*Try it*: Pictures must be left out. Retype exactly the lines from the one containing "Open the search icon panel" through the last line of the records below.

*Data extract*:
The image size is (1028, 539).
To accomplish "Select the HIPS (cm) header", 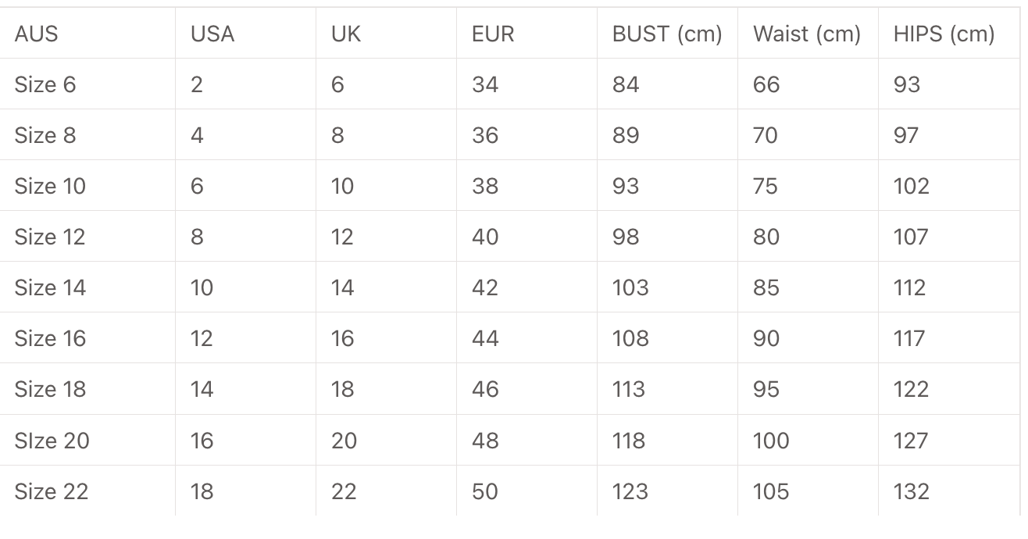I will tap(944, 34).
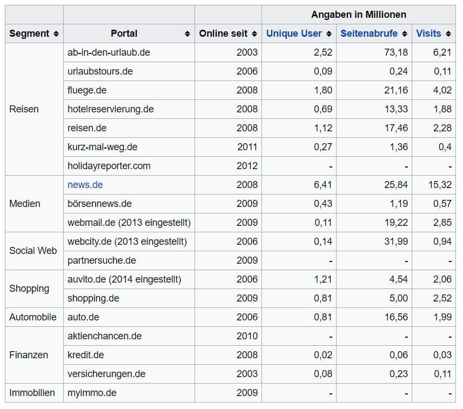This screenshot has height=409, width=463.
Task: Select the Finanzen segment cell
Action: (x=29, y=355)
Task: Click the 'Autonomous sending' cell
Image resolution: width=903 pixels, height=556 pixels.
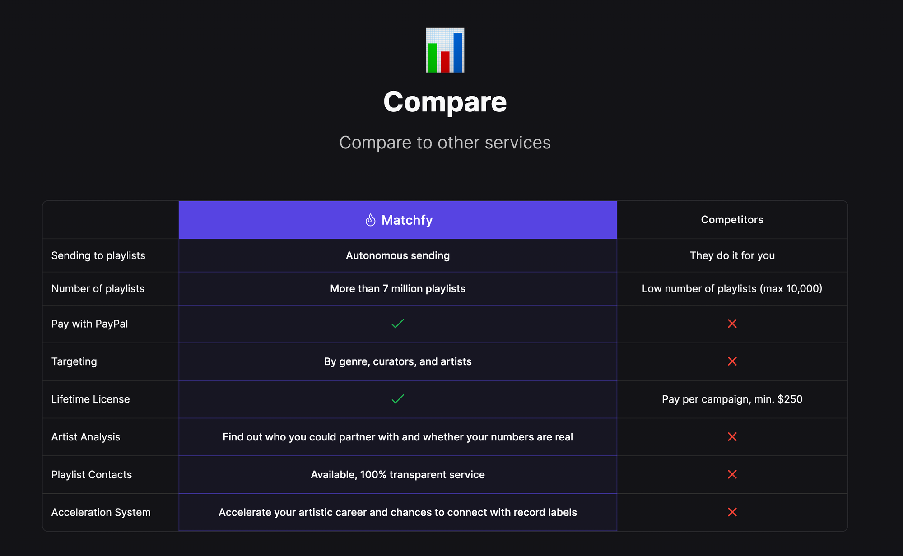Action: click(x=398, y=255)
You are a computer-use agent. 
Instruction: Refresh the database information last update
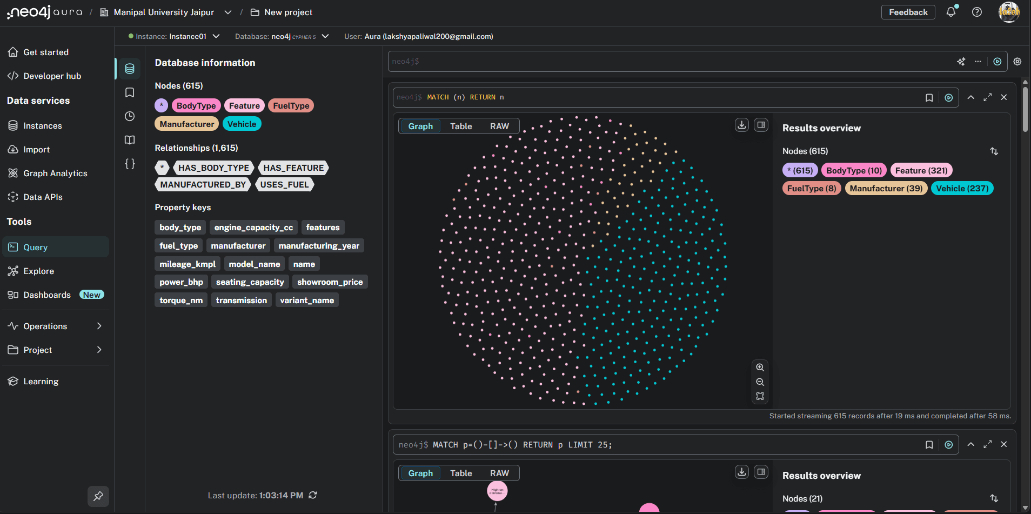pyautogui.click(x=313, y=495)
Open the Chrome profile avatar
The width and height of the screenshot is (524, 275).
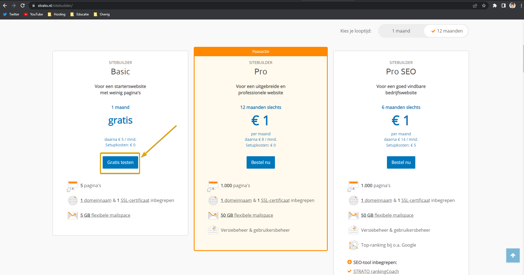(512, 6)
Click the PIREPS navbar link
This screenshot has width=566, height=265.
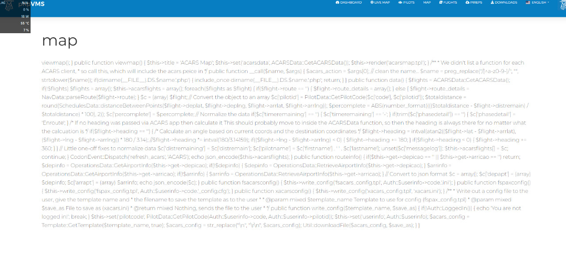476,3

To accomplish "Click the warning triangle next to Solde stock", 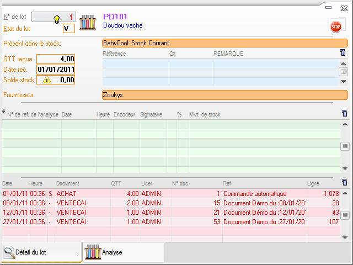I will click(46, 80).
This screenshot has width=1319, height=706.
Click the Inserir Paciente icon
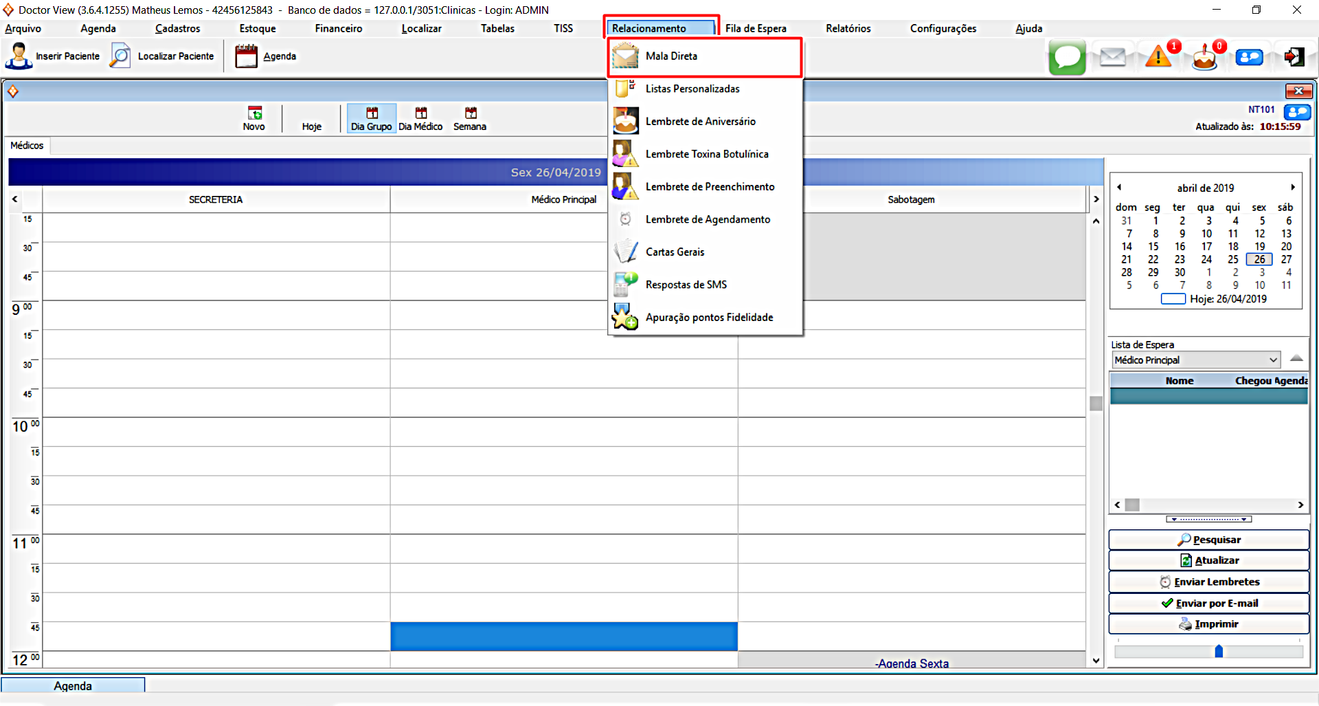point(19,56)
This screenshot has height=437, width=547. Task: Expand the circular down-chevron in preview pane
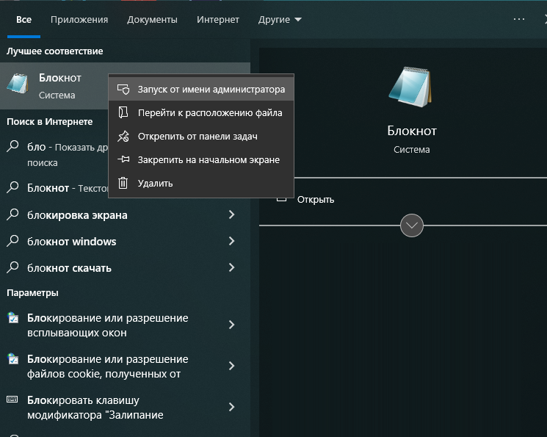click(x=412, y=225)
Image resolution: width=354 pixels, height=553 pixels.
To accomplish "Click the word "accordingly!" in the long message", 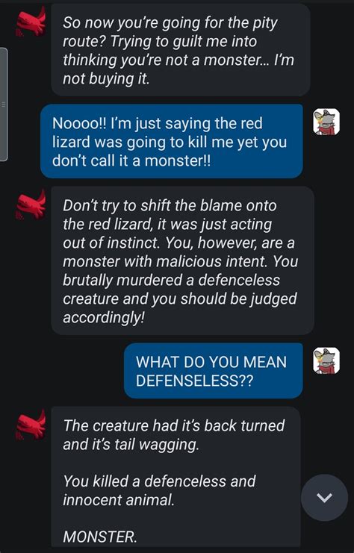I will pos(104,317).
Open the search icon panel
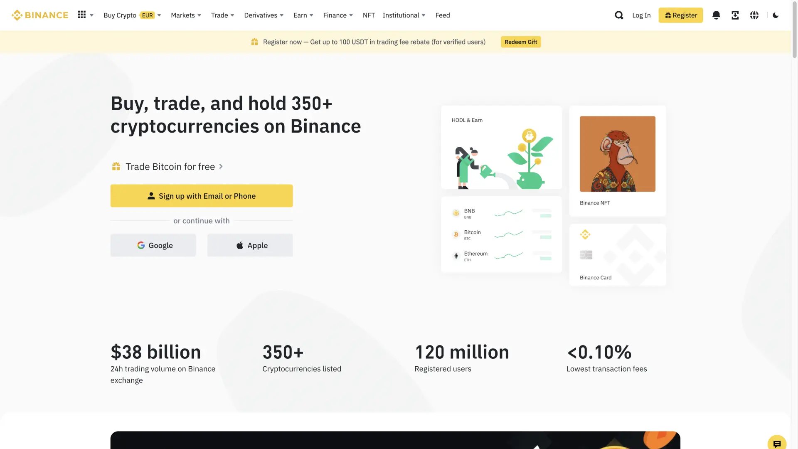The image size is (798, 449). point(619,15)
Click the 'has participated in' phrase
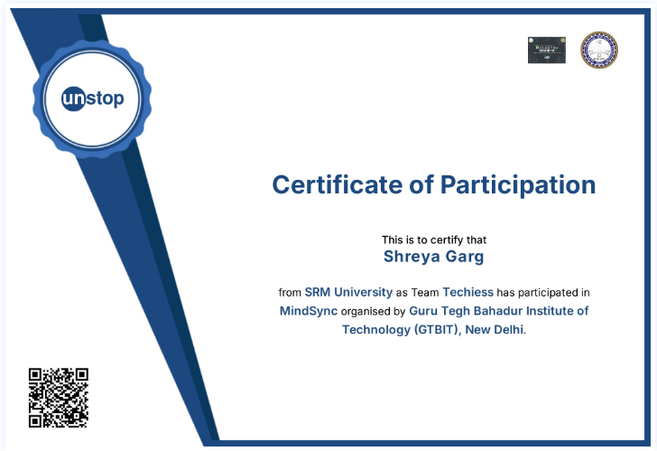The image size is (657, 451). pos(543,293)
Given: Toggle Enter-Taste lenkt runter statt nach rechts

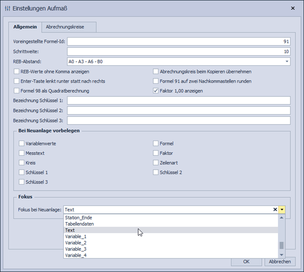Looking at the screenshot, I should (17, 81).
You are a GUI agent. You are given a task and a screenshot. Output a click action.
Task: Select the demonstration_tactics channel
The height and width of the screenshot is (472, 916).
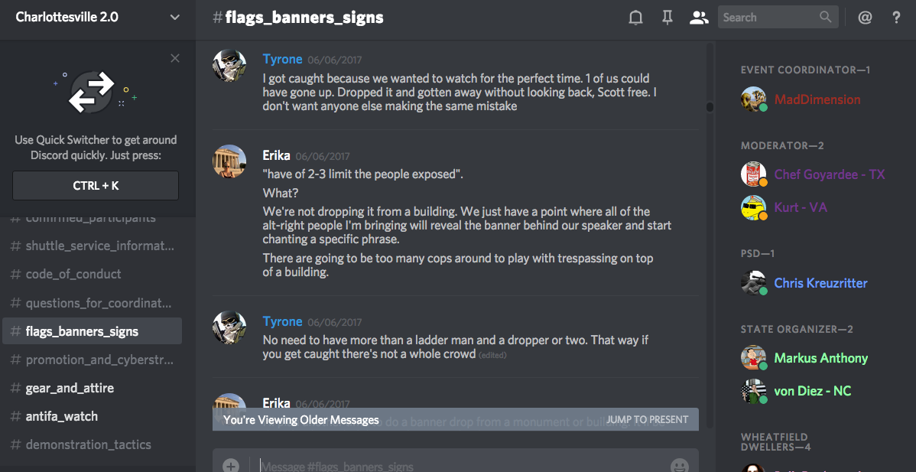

*Worked solution*:
Open the search icon panel
The image size is (798, 449). point(619,15)
Click the 'has participated in' phrase
The image size is (657, 451). pos(543,293)
Given: Toggle Enter-Taste lenkt runter statt nach rechts

Looking at the screenshot, I should (17, 81).
You are a GUI agent. You are given a task and a screenshot. Output a click action.
Task: Select the demonstration_tactics channel
The height and width of the screenshot is (472, 916).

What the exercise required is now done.